## PROBLEMS AND TASKS
- a) Please write out the passage of the Hiram police article between "The chief said officers" and "most serious violations.", inclusive.
- b) According to the Hiram police article, why did the department add 8 people? Answer in one to three sentences.

Hiram Police Chief presented staffing numbers, crime statistics and calls-for-service trends at a special called City Council meeting, defending the department's size as appropriate for the city's workload.
"You're living in one of the safest communities in the state of Georgia," the chief said, noting that on any given day some 65,000 people visit Hiram and that crime statistics should be viewed in that broader context. The chief said the department's crime rate for the 65,000 daily population is roughly "0.38 per thousand" and that property crime and larceny/shoplifting compose the majority of incidents.
The chief described a rebuilding effort that began after COVID and said the department was previously understaffed. He said the city's police complement has grown toward authorized levels to respond to a roughly 38% increase in calls for service over five years. "That's why we had to add the 8 people," he told attendees, adding that most new hires provide direct patrol and investigative services.
The chief said officers issue warnings far more often than citations, characterizing the department's approach as focused on voluntary compliance rather than revenue generation. "It has been our goal since we arrived... that we're not going to use citations as a way to tax people," he said, adding that citations are reserved for the most serious violations.

## INFORMATION PROVIDED
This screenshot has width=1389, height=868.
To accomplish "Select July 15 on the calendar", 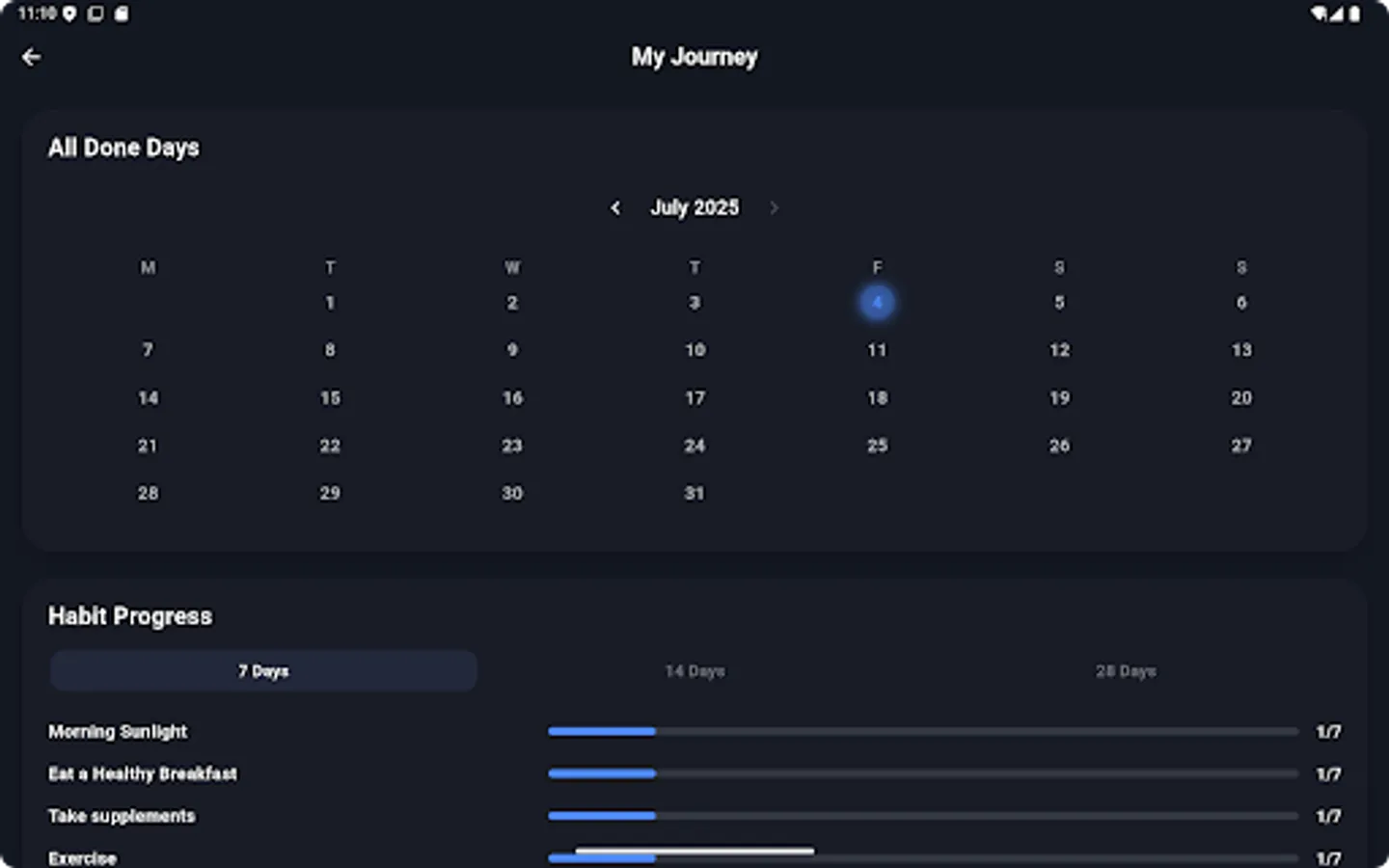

## ANSWER SET
- a)
The chief said officers issue warnings far more often than citations, characterizing the department's approach as focused on voluntary compliance rather than revenue generation. "It has been our goal since we arrived... that we're not going to use citations as a way to tax people," he said, adding that citations are reserved for the most serious violations.

- b) The chief said the department added 8 people to respond to a roughly 38% increase in calls for service over five years.